Sunday, November 7, 2010

Assignment 6-1


Gobble Gobble...
          
            So when I was asked to sit down and write a paper on my favorite thing, I really had to think this one out. I have so many favorite TV shows, and favorite songs, and musicians, and artists, and well let's just say I am slightly indecisive when it comes to my "favorite" thing. I thought about what's the most important thing in my life and that is my family. I was the first and only to move out of my hometown and my boyfriend and I are always making frequent trips throughout the year but it still feels like I am somewhat distant from all of them. So I decided that I wanted to host this years Thanksgiving dinner with just my immediate family and my brother in laws. This year will be my first year hosting Thanksgiving in my home and this got me thinking about our assignment on stereotypes. I realized that most of anything has some sort of stereotype but I could really breakdown this classic ritual of an American holiday.
            Every year, other than this one, my entire family would gather at my grandparent’s house and celebrate thanksgiving together. Now for us, that meant sitting and talking small talk with my aunts and uncles, who we haven't seen since the last Thanksgiving. My grandmother, mother and aunts would be in the kitchen helping to set up the row of covered potluck dishes and putting the finishing touches on the massive turkey that would ordain the table. They would set my grandparents huge dining table with her nicest dinner set and silverware, the crisp linen napkins and a few of my grandmother’s salt and pepper shakers that she collected. The candles would wait to be lit until just before the moment the men, and the children were called in to eat. My grandfather, father, and uncles on the other hand would be lounging in the family room watching a football game and talking about work and hunting season. As children and even young adults it seemed we were banned from the hot overfilled kitchen and sent to "hang out" with our cousins in the den.

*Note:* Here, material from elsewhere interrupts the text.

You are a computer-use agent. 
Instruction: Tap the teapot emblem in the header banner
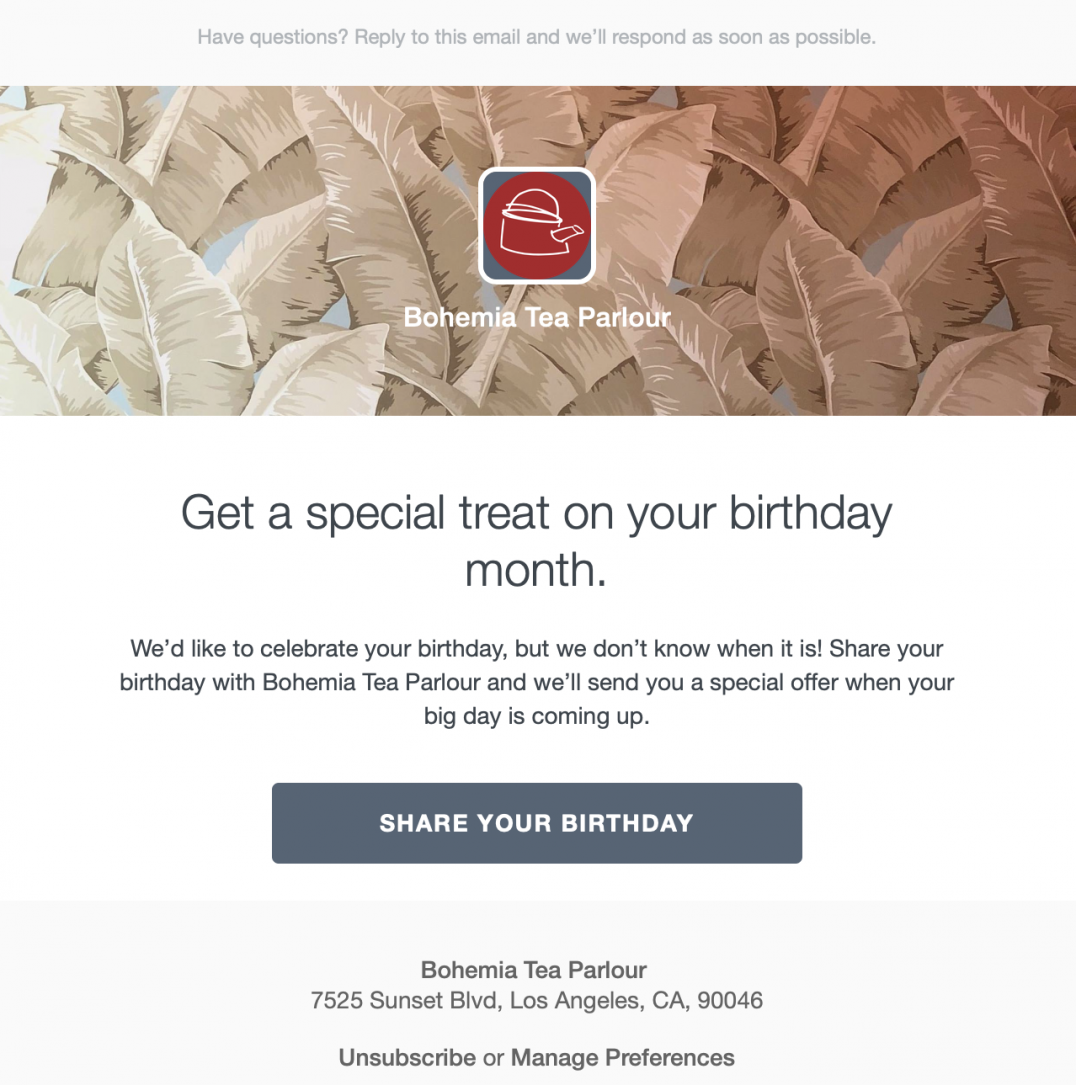click(537, 224)
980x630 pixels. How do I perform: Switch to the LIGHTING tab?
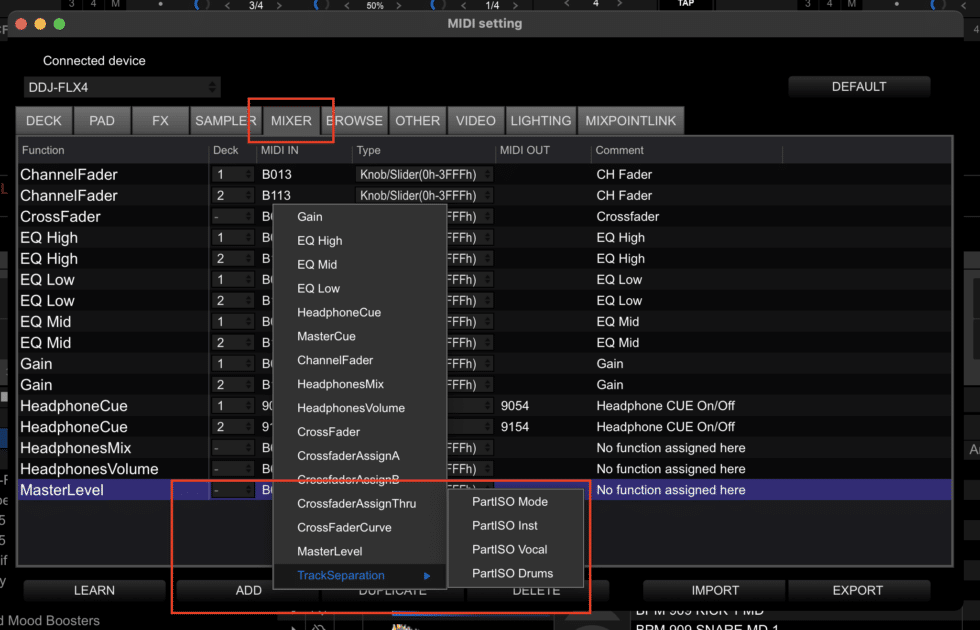[x=541, y=120]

            This is a classic stereotype that I think a lot of people can relate too. However, this year in my home I know this stereotype will be broken, for the most part anyway! My boyfriend is fantastic in the kitchen and helps with almost every meal. I know he won't be shy to step into the kitchen and start helping with whatever I ask. My father and brother in-laws on the other hand, will be riding out with the fans of their beloved football teams on our couch. The only involvement that my grandfather contributed was the carving of the turkey.
            Spending time with family is of utmost importance to me and generally when I think of an American Thanksgiving, I think big families sitting around a dining table enjoying a large golden turkey, with all the classic sides and desserts. This is yet another stereotype. For instance, the family that I nanny for is Jewish, and they celebrate many different holidays that non-Jewish people do. They acknowledge this non-traditional holiday but celebrate in a much different way than I do. This family has a meal but not with the traditional classics. They also don't gather with outside family and they keep it simple and have a few friends over for dessert.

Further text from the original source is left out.